Os jogos populares eram tradicionalmente ligados a festivais e feriados religiosos ou à preparação militar

Além de vagas, as regras dos jogos populares eram transmitidas por tradição oral, além de que não havia árbitros. Além disso as equipes eram formadas por membros de grupos específicos e seus adversários eram conhecidos tradicionalmente como “inimigos”. Exemplos disso seriam solteiras vs. casadas ou sapateiros vs. alfaiates, ou Bros vs. Blenaus, que veremos na descrição abaixo, datada do século XIX.

Os jogos populares eram tradicionalmente ligados a festivais e feriados religiosos ou à preparação militar. A partida de football entre Bros e Blenaus era jogada todos os Natais em uma paróquia ao sul de Lampeter. Os Bros eram descendentes de irlandeses e os Blenaus presume-se que eram britânicos “puros”. Os Bros ocupavam o planalto da paróquia e os Blenaus a planície.

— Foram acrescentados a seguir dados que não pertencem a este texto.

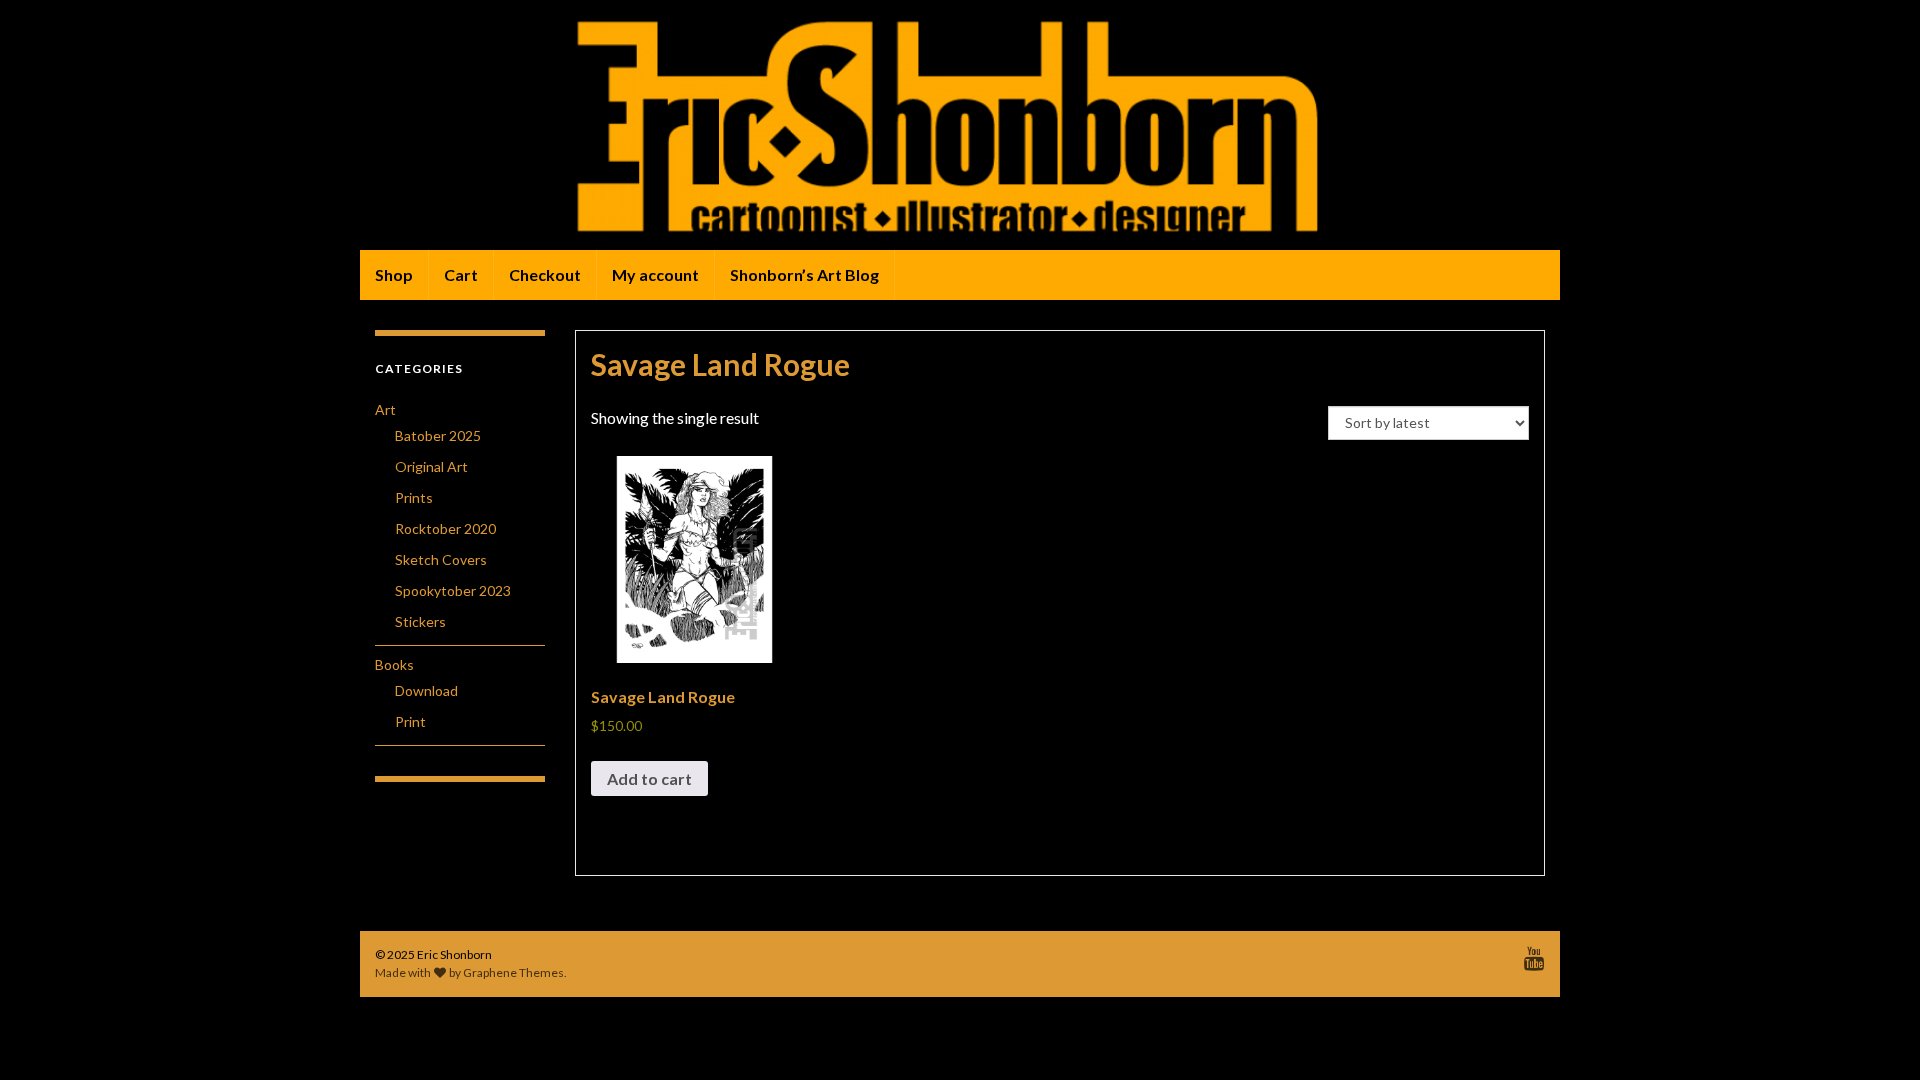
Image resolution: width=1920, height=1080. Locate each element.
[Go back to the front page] (960, 125)
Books (394, 664)
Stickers (420, 621)
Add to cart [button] (649, 778)
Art (385, 409)
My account (655, 274)
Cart (461, 274)
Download (426, 690)
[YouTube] (1534, 954)
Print (410, 721)
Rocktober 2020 (445, 528)
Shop (394, 274)
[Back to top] (1875, 1035)
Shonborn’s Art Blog (804, 274)
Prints (414, 497)
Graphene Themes (513, 972)
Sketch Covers (441, 559)
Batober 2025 (438, 435)
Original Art (431, 466)
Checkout (545, 274)
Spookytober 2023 (453, 590)
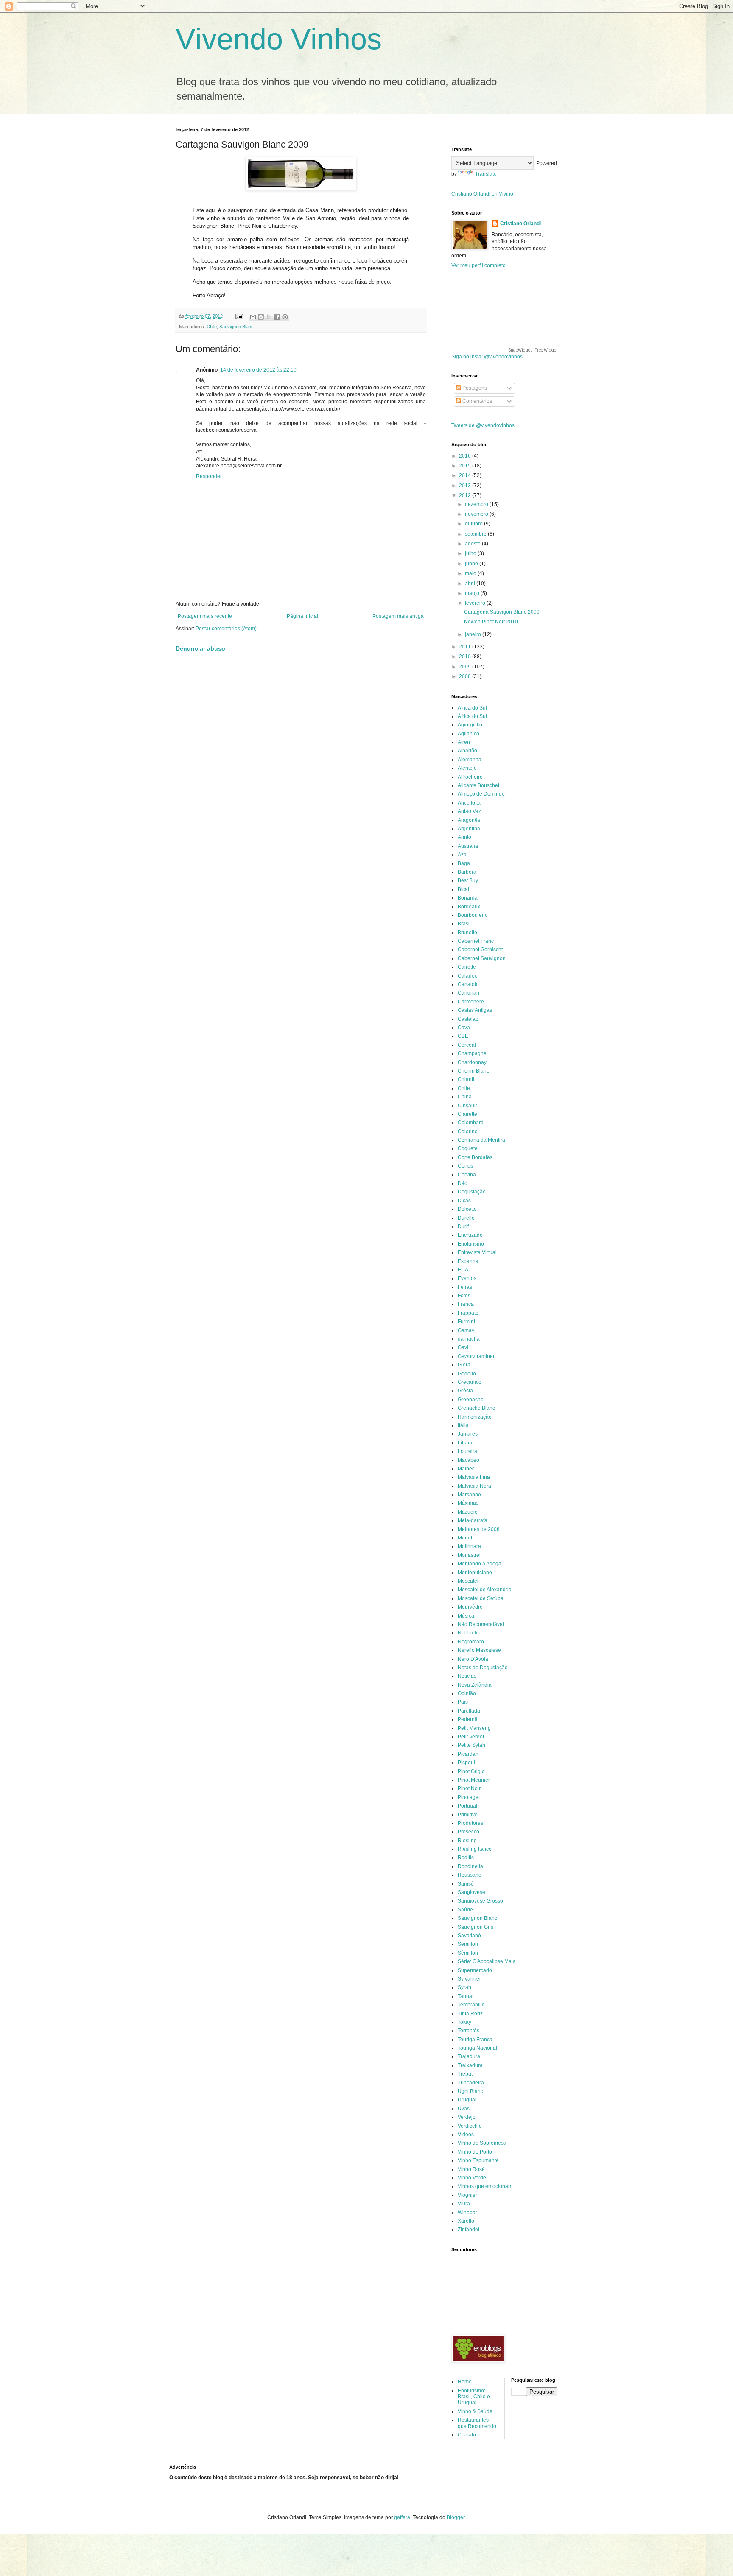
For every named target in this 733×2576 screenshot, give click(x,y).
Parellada (469, 1711)
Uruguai (467, 2100)
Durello (466, 1218)
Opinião (467, 1693)
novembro (477, 514)
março (473, 593)
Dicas (464, 1201)
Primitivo (468, 1815)
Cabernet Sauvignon (482, 958)
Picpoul (466, 1763)
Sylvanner (469, 1979)
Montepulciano (475, 1573)
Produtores (470, 1823)
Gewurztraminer (476, 1356)
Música (466, 1616)
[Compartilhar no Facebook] (277, 317)
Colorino (468, 1131)
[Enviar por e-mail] (253, 317)
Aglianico (468, 734)
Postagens (474, 388)
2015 (465, 466)
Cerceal (467, 1045)
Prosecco (468, 1832)
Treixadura (470, 2065)
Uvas (464, 2109)
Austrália (468, 846)
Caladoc (467, 976)
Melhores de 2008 (479, 1529)
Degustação (472, 1192)
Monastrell (470, 1555)
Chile (212, 326)
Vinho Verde (472, 2178)
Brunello (467, 933)
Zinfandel (468, 2229)
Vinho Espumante (478, 2160)
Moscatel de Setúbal (481, 1598)
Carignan (468, 993)
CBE (463, 1036)
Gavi (463, 1347)
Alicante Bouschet (478, 785)
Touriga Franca (475, 2039)
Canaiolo (468, 984)
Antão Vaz (469, 811)
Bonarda (468, 898)
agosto (473, 544)
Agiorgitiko (470, 725)
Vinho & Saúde (475, 2411)
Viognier (467, 2195)
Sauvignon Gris (475, 1927)
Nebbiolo (468, 1633)
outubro (474, 524)
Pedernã (468, 1719)
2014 (465, 475)
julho (471, 553)
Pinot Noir (469, 1788)
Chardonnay (472, 1062)
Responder (209, 476)
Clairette (467, 1114)
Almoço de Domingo (481, 794)
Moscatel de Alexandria (485, 1590)
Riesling (467, 1841)
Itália (463, 1425)
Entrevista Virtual (477, 1252)
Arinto (464, 837)
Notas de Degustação (483, 1668)
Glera (464, 1365)
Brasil (464, 924)
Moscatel (468, 1581)
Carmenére (471, 1002)
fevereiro (476, 603)
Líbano (466, 1443)
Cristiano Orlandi (520, 223)
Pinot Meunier (474, 1780)
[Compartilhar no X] (269, 317)
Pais (463, 1702)
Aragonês (469, 820)
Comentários (476, 401)
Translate (486, 174)
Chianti (466, 1079)
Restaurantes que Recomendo (477, 2423)
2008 (465, 676)
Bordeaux (469, 907)
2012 (465, 495)
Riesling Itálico (475, 1849)
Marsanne (469, 1495)
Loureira (467, 1451)
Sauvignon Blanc (236, 326)
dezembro (477, 504)
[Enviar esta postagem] (238, 316)
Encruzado (470, 1235)
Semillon (468, 1944)
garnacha (469, 1339)
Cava (464, 1028)
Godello (467, 1374)
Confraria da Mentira (481, 1140)
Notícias (467, 1676)
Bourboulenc (472, 915)
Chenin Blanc (473, 1071)
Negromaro (471, 1642)
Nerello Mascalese (479, 1650)
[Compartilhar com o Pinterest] (285, 317)
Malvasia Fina (474, 1477)
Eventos (467, 1278)
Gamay (466, 1330)
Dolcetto (467, 1209)
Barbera (467, 872)
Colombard (471, 1123)
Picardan (468, 1754)
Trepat (465, 2074)
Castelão (468, 1019)
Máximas (468, 1503)
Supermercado (475, 1970)
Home (465, 2382)
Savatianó (469, 1936)
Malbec (466, 1469)
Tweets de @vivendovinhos (483, 425)
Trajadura (469, 2056)
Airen (464, 742)
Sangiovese (471, 1892)
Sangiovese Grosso (480, 1901)
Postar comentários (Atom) (226, 628)
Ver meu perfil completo (478, 265)
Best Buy (468, 880)
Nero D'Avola (473, 1659)
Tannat (465, 1996)
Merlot (465, 1538)
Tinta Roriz (470, 2014)
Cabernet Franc (476, 941)
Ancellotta (469, 803)
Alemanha (469, 760)
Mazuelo (468, 1512)
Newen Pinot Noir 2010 (491, 622)
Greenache (471, 1400)
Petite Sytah (471, 1745)
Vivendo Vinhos (279, 39)
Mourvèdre (470, 1607)
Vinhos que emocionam (485, 2186)
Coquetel (468, 1148)
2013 (465, 486)
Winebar (467, 2213)
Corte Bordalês (475, 1157)
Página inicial (302, 616)
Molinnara (469, 1546)
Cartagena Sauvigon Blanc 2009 (502, 612)
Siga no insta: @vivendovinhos (487, 357)
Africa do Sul (472, 708)
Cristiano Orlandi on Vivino (482, 194)
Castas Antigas (475, 1010)
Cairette (467, 967)
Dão (462, 1183)
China (465, 1097)
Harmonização (475, 1417)
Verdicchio (470, 2126)
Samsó (466, 1884)
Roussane (469, 1875)
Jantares (468, 1434)
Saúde (465, 1910)
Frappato (468, 1313)
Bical (463, 889)
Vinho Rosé (471, 2169)
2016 (465, 456)
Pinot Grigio (471, 1771)
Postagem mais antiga (398, 616)
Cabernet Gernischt (480, 950)
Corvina (467, 1175)
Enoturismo (471, 1244)
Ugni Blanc (470, 2091)
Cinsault (467, 1106)
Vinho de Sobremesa (482, 2143)
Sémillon (468, 1953)
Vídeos (466, 2134)
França (466, 1304)
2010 (465, 656)
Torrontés (468, 2031)
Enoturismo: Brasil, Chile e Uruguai (474, 2397)
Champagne (472, 1053)
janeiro (473, 634)
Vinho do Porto (475, 2152)
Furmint (466, 1321)
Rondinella (470, 1866)
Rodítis (466, 1858)
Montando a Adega (479, 1564)
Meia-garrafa (472, 1520)
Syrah (464, 1987)
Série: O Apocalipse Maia (487, 1961)
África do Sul (472, 716)
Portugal (467, 1806)
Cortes (465, 1166)
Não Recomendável (481, 1624)
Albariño (467, 751)
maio (471, 573)
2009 (465, 667)
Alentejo (467, 768)
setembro (476, 534)
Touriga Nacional (477, 2048)
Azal (463, 855)
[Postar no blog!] (261, 317)
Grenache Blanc (476, 1408)
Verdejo (467, 2117)
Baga (464, 863)
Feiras (465, 1287)
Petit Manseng (474, 1728)
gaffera (402, 2517)
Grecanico (469, 1382)
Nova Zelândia (475, 1685)
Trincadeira (471, 2083)
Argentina (469, 829)
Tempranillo (471, 2005)
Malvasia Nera (474, 1486)
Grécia (465, 1391)
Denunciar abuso (200, 648)
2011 (465, 647)
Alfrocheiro (470, 777)
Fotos (464, 1296)
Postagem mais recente (205, 616)
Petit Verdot (471, 1737)
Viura (464, 2204)
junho (472, 564)
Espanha (468, 1261)
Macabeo (468, 1460)
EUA (463, 1270)
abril (470, 584)
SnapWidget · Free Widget (533, 350)
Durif (463, 1226)
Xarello (466, 2221)
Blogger (455, 2517)
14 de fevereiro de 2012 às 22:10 (258, 370)
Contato (467, 2435)
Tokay (464, 2022)
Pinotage (468, 1797)
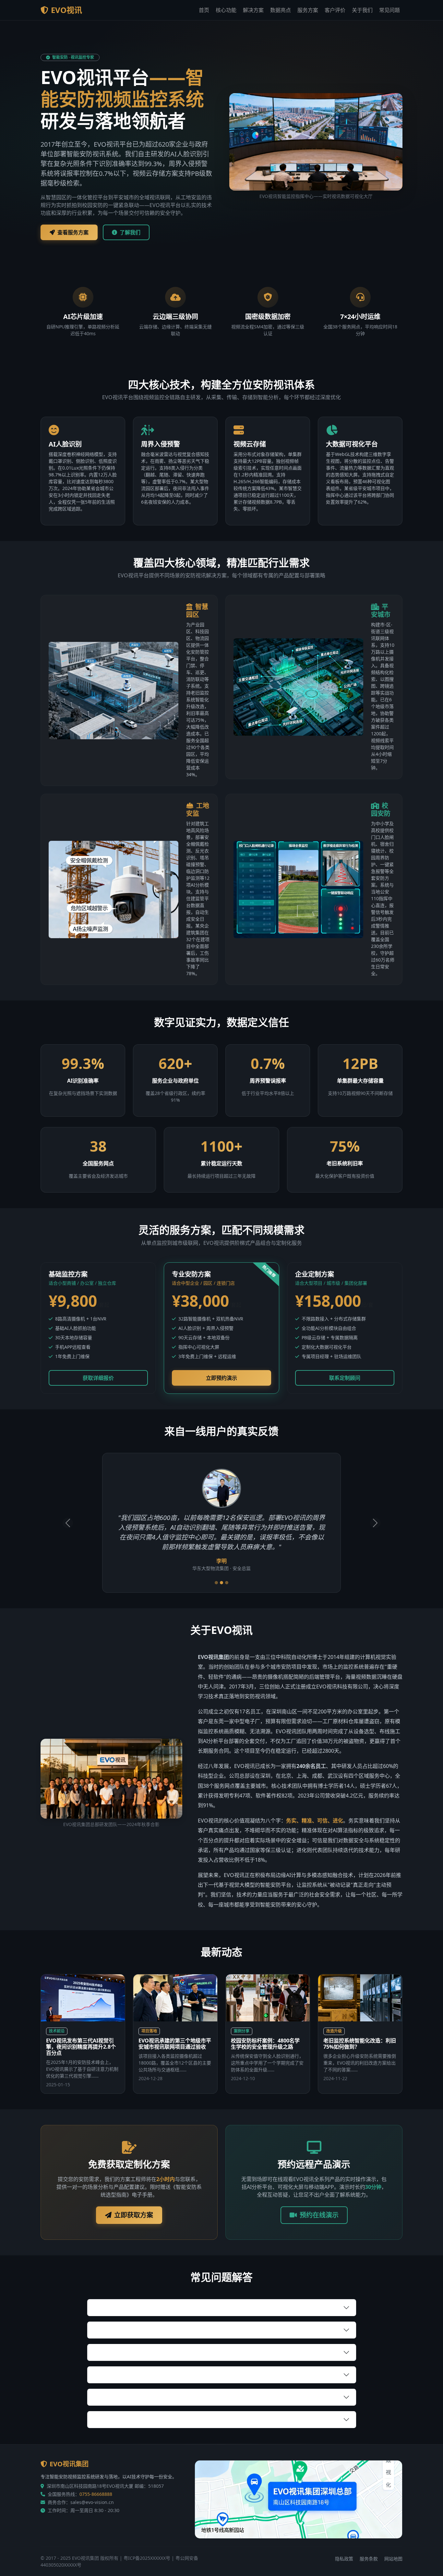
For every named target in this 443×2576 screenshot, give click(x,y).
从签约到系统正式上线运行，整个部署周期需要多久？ (156, 2374)
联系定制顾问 (344, 1377)
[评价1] (216, 1583)
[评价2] (221, 1583)
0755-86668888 (95, 2494)
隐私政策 (344, 2559)
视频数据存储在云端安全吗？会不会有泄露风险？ (151, 2352)
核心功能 (226, 10)
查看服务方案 (73, 232)
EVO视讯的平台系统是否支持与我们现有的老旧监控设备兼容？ (166, 2307)
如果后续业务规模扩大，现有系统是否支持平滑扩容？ (156, 2419)
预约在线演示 (319, 2215)
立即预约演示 (221, 1377)
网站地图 (393, 2559)
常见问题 (389, 10)
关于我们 (362, 10)
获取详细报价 (98, 1377)
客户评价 (335, 10)
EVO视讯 (66, 10)
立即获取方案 (133, 2215)
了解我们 (130, 232)
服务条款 (369, 2559)
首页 (204, 10)
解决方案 (253, 10)
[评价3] (226, 1583)
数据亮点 (280, 10)
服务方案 (307, 10)
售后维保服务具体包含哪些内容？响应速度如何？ (151, 2396)
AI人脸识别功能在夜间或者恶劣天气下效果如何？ (151, 2329)
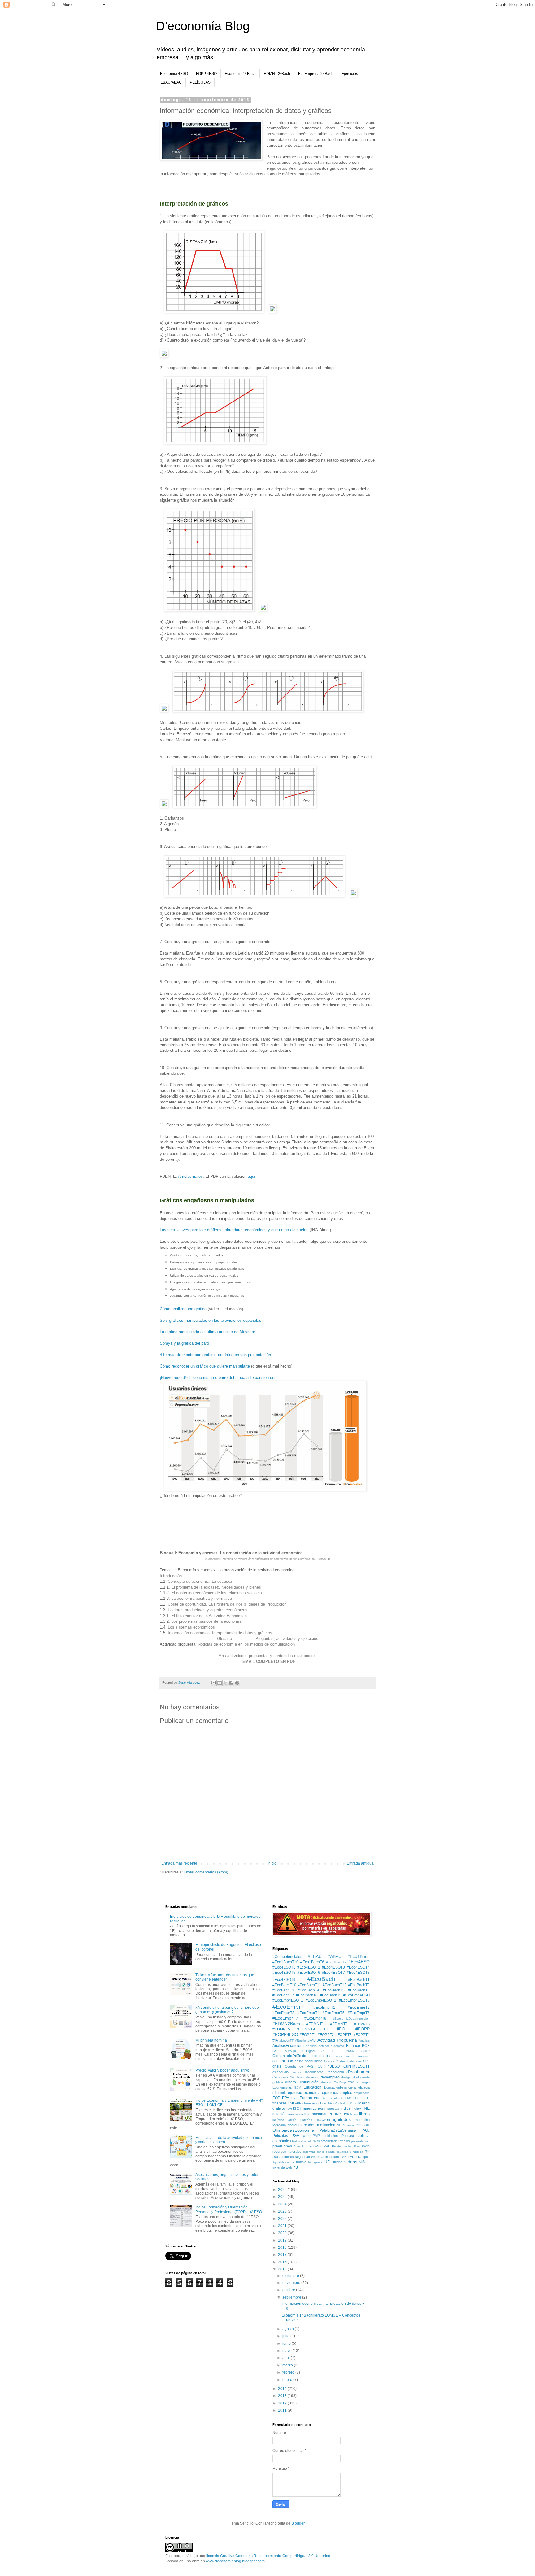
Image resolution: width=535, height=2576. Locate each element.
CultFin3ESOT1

O jogo começava ao redor do meio dia… Então, todos os Bros e Blenaus, ricos, pobres, homens e mulheres, reuniam-se na estrada que dividia o planalto da planície. A bola era jogada ao ar e quando caía, Bros e Blenaus disputavam sua possessão. Um quarto de hora, frequentemente decorria antes que alguém conseguisse sair do amontoado de gente… Então se um Bros pudesse levar a bola ao planalto, eles ganhariam. Os Blenaus seriam bem sucedidos se conseguissem levar a bola para a sua extremidade da paróquia…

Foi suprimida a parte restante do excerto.